Heat oil in a pan and add chopped chili and celery. Mix well and saute on medium heat for about 2 minutes.
Add tomatoes, mix well and continue cooking until tomatoes are soft but not mushy.
Add boiled black chickpeas and mix well. Then add turmeric powder, black salt, roasted cumin powder, chaat masala, and red chili powder.
Mix well and cook Chana mixture for 4-5 minutes. Now taste the salad and add salt as needed, and mix well.
Turn off the heat, add coriander leaves and lime juice to taste. Mix everything well and transfer it to the serving bowl.
Serving Suggestions
Serve this salad hot, warm, or at room temperature as you desire.

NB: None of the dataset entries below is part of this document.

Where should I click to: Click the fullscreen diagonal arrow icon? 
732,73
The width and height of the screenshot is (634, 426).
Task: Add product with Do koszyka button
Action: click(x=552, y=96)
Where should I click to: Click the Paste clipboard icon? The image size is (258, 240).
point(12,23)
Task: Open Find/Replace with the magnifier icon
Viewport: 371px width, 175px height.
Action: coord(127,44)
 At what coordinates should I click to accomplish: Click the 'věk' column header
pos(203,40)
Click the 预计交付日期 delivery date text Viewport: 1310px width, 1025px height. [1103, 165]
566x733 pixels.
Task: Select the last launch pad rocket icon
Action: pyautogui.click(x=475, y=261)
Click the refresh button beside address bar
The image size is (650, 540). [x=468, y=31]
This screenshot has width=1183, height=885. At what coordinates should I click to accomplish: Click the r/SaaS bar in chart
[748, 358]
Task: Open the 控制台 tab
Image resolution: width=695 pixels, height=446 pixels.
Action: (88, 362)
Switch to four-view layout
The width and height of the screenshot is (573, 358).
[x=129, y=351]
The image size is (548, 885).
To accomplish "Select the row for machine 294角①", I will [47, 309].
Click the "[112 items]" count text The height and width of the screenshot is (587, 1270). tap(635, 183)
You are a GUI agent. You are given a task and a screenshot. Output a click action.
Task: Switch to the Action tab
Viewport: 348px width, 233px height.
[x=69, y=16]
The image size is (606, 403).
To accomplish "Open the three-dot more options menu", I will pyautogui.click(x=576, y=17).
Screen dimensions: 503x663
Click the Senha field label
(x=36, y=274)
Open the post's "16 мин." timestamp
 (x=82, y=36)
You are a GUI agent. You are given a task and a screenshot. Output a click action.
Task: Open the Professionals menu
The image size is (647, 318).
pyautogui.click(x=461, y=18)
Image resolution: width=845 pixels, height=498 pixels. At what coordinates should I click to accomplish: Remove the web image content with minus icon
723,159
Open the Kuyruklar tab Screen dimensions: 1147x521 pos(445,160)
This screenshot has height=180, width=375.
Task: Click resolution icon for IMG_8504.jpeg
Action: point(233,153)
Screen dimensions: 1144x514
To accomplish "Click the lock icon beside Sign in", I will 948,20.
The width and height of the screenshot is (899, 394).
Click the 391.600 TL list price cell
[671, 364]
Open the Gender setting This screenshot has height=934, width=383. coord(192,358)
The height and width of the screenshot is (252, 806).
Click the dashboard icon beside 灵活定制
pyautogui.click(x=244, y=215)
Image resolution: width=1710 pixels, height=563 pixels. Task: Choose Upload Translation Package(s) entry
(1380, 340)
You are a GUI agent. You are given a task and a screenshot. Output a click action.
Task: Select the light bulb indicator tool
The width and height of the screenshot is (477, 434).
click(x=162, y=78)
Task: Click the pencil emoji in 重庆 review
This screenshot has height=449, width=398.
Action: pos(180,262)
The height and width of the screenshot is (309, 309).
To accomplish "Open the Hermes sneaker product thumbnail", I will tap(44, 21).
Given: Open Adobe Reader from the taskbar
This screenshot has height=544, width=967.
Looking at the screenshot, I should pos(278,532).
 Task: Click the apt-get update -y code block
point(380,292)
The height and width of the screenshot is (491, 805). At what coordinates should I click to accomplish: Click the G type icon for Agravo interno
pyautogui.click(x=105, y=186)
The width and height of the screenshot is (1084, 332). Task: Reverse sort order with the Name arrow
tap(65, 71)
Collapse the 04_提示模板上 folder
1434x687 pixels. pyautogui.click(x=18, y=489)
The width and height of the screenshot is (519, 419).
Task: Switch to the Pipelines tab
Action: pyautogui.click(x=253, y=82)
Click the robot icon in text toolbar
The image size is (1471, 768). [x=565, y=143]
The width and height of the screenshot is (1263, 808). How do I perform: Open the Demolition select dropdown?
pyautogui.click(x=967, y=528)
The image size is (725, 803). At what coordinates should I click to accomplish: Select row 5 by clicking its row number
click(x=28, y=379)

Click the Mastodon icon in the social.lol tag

Garnish it with more coriander leaves and squeeze more lime juice if you like.
Enjoy the salad as it is or have it with tortilla chips or crackers.
Variations
You can add boiled potatoes and bell peppers to this salad.
Mix in some avocado chunks right before serving the Kala Chana Chaat.
Garnish the salad with pomegranate seeds, chopped cucumber, or chopped raw mango.
If you are not watching the calories, you can also garnish this salad with some fine Sev.
Notes
Boiling Black Chickpeas: Soak one cup of black chickpeas in water for 8 hours or overnight. Discard the water and place the chickpeas in a pressure cooker. Add 3 cups of water and salt. Cook the chickpeas for 5-6 whistles or until well cooked. Drain the Chana and use it for the recipe. Or you can also use an instant pot; pressure cook chickpeas with 3 cups of water and salt on high for 30 minutes. Release the pressure naturally, drain the chickpeas and use for the recipe.
Make a Raw Salad: If you do not want to use oil and want to keep the vegetables raw, you can still make this delicious salad. Take the boiled chickpeas in a large mixing bowl, add all the ingredients (except oil), mix well and serve.